R Basics — Optional On-Ramp

Complete this before the first module (Data Collection & Prep) if you are new to R

Author

Meredith

Published

June 3, 2026


About this file

This file is optional and ungraded. It exists for one reason: if you have never used R before, working through it before the required file (e.g., Data collection & prep) will make the next week’s practice significantly less stressful.

If you can already answer yes to all three of these, skip this file:

  • Do you know what <- does in R?
  • Do you know what a data frame is?
  • Have you used filter() or select() from the tidyverse before?
NoteOne important note before you start

Everything you practice here you will do again in 1_Data_Collection_and_Prep.qmd with real data and a real submission. This file is the warm-up.


Part 1 · Variables and data types

A variable stores a value so you can use it later. In R, you assign values with <- — read it as “gets.” x <- 10 means “x gets 10.”

x <- 10
y <- 5
z <- x + y
z
[1] 15

# starts a comment. R ignores everything after it. Use comments to explain what your code does.
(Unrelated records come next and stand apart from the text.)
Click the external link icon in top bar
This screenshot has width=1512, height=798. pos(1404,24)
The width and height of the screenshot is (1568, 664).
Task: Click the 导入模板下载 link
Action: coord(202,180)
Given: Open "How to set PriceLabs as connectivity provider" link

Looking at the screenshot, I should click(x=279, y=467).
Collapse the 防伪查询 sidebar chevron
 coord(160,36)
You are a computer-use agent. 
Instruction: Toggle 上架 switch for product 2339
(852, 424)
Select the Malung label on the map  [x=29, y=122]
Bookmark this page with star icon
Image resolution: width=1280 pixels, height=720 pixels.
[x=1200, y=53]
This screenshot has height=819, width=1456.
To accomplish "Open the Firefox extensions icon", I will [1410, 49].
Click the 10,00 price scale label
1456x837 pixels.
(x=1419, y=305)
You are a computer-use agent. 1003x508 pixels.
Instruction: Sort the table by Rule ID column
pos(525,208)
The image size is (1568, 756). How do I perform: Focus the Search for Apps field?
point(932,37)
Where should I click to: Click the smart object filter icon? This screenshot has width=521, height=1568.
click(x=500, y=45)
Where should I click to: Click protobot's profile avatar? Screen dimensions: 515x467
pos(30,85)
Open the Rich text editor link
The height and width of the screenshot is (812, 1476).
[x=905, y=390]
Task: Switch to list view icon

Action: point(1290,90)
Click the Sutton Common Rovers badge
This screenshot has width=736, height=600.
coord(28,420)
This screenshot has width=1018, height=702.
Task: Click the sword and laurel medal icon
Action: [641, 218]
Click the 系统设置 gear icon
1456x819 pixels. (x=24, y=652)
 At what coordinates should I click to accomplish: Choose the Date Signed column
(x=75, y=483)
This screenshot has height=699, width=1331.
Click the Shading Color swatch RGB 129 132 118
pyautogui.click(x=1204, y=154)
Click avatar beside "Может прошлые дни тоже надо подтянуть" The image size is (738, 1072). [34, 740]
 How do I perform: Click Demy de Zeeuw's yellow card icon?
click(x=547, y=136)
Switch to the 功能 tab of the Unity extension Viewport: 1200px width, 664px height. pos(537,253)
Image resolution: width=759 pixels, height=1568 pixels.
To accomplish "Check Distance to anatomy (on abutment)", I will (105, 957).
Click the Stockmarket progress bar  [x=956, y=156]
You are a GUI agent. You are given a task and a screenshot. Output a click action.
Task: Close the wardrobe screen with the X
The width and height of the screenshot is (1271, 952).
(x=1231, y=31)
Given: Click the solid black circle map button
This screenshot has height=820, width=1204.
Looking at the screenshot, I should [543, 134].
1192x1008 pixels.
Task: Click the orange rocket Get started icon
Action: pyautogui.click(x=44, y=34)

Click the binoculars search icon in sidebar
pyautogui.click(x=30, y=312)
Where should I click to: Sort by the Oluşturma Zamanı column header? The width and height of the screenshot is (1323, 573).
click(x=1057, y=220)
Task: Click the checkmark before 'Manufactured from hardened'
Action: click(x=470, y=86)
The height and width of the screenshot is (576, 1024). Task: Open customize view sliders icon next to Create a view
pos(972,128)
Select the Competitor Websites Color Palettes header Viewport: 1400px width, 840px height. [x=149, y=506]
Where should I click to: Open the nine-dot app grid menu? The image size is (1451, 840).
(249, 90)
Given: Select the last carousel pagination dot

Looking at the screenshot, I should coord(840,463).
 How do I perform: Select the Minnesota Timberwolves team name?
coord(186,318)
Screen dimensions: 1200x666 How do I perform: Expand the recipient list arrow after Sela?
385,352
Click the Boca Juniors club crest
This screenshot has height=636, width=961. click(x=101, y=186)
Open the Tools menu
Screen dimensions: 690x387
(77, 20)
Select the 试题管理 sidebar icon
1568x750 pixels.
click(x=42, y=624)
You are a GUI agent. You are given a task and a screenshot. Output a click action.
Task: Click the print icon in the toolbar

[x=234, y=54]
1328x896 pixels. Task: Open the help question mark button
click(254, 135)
The three data types you will use most

# Numeric — any number
score <- 87.5

# Character — text, always in quotes
subject <- "Mathematics"

# Logical — TRUE or FALSE (always capitalized)
passed <- TRUE

# Check what type a variable is
class(score)
[1] "numeric"
class(subject)
[1] "character"
class(passed)
[1] "logical"
TipWhy data types matter

When you load real data later, R sometimes imports numeric columns as character. Knowing how to check (class()) and fix types (as.numeric(), as.character()) is a data cleaning skill you will use often in next modules.

Practice 1

# Create a variable called 'my_score' with any number between 0 and 100.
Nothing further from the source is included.